--- Task objective ---
Could you please output only the lines from the one holding "Click the Add model cube icon" through the end of the listing below, exactly as written and without pictures?
*** Data for this exercise ***
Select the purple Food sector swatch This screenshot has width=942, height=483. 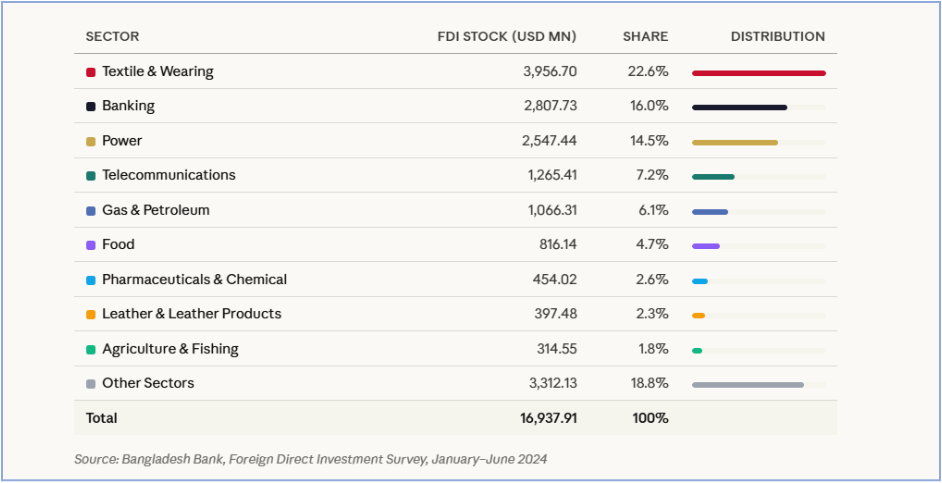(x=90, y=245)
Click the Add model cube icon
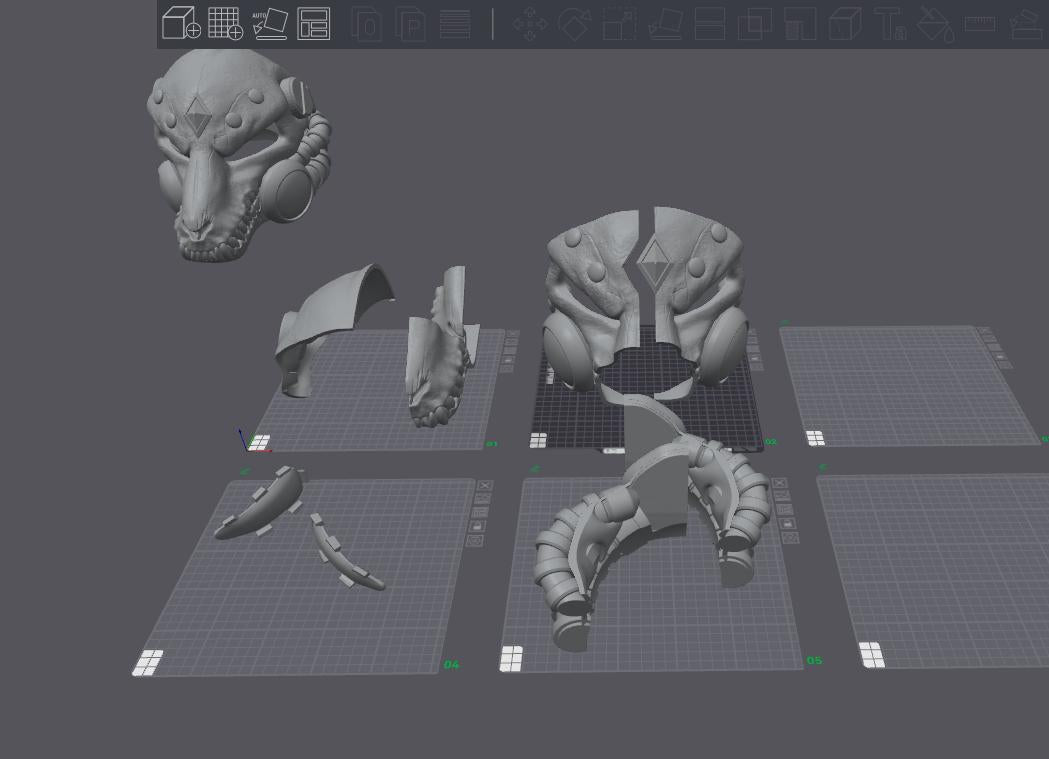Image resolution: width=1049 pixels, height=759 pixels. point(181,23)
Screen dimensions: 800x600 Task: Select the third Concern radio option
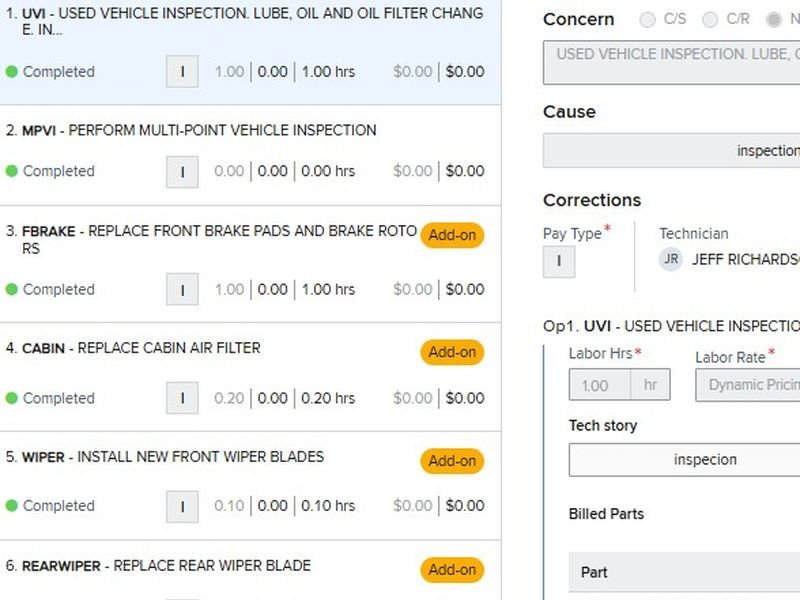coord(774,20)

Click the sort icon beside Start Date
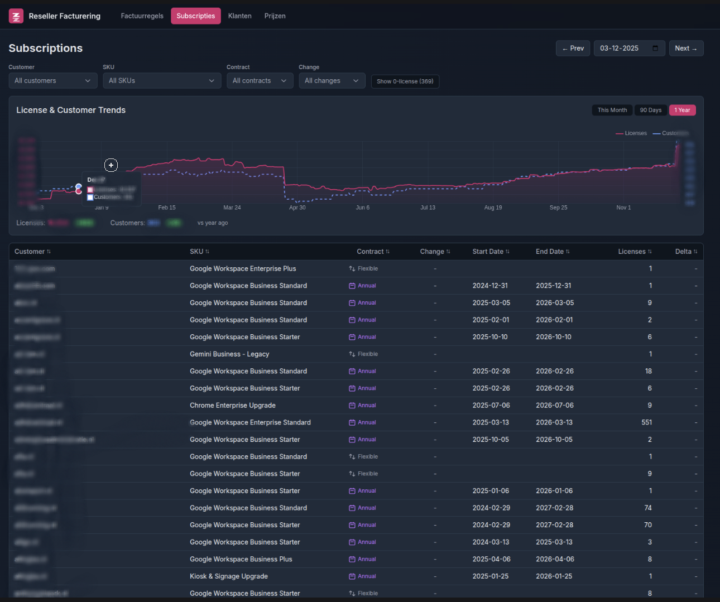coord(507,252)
*** End of Data for this exercise ***
--- Answer box ---
Click the Add model cube icon
Image resolution: width=1049 pixels, height=759 pixels. point(181,23)
Screen dimensions: 800x600 Task: Select the third Concern radio option
coord(774,20)

Click the sort icon beside Start Date
coord(507,252)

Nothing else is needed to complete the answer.